# TASK OBJECTIVE:
Which lines run from the line with "[Home] (247, 18)" through the line with "Најбољи руски филмови" in the entries below? Print them exactly, both ends included, and nothing more.

# INFORMATION PROVIDED:
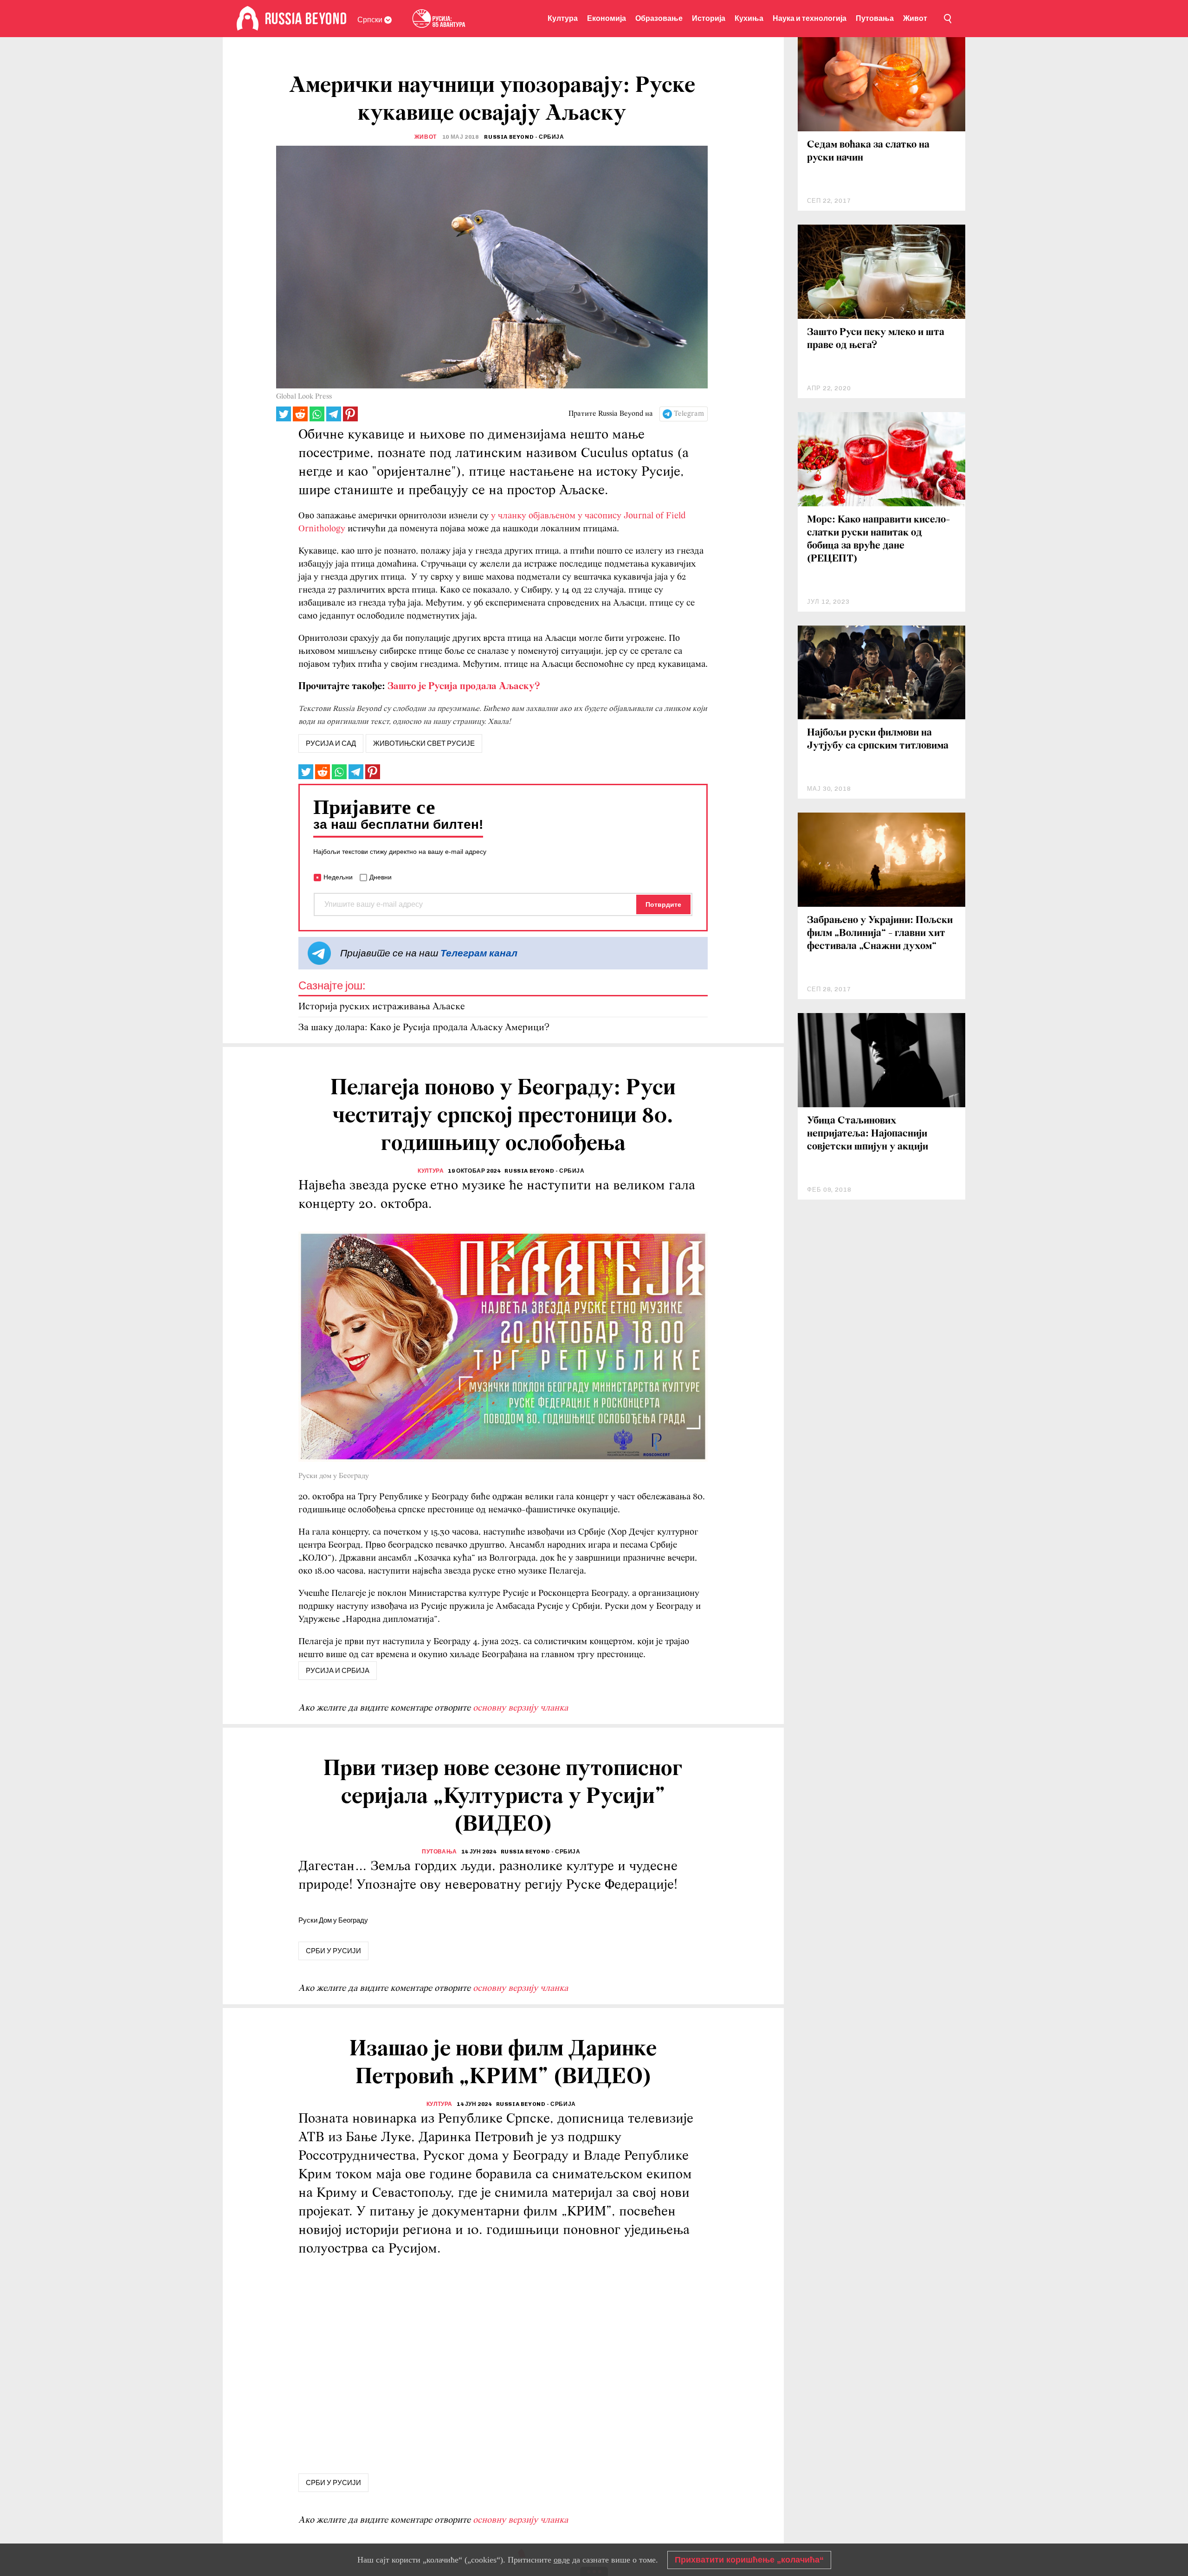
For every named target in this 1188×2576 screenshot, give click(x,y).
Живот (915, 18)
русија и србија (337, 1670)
--
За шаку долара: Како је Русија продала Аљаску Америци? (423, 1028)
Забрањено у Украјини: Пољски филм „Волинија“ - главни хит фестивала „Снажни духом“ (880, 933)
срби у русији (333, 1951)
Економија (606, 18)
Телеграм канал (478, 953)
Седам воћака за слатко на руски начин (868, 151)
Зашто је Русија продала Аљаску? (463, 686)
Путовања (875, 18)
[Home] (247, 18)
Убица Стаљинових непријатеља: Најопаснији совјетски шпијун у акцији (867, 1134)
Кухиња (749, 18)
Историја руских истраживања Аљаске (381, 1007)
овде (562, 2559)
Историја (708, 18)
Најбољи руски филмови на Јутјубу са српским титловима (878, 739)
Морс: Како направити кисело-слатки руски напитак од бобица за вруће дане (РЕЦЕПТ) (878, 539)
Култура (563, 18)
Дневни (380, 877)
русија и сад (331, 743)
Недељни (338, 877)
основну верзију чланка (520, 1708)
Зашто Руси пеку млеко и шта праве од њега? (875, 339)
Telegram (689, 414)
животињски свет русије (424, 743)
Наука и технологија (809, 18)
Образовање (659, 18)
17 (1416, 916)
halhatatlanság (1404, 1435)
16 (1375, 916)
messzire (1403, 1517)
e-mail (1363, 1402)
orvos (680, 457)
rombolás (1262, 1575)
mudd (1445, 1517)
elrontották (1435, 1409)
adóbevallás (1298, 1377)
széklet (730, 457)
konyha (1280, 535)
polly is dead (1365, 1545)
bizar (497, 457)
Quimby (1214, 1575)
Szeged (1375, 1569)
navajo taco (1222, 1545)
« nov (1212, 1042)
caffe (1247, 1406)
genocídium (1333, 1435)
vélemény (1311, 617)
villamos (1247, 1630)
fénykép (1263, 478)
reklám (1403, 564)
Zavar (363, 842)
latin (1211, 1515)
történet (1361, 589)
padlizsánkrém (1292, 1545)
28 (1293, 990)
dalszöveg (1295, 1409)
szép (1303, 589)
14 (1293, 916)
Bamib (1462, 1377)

# TASK RESULT:
[Home] (247, 18)
Убица Стаљинових непријатеља: Најопаснији совјетски шпијун у акцији (867, 1134)
Кухиња (749, 18)
Историја руских истраживања Аљаске (381, 1007)
овде (562, 2559)
Историја (708, 18)
Најбољи руски филмови на Јутјубу са српским титловима (878, 739)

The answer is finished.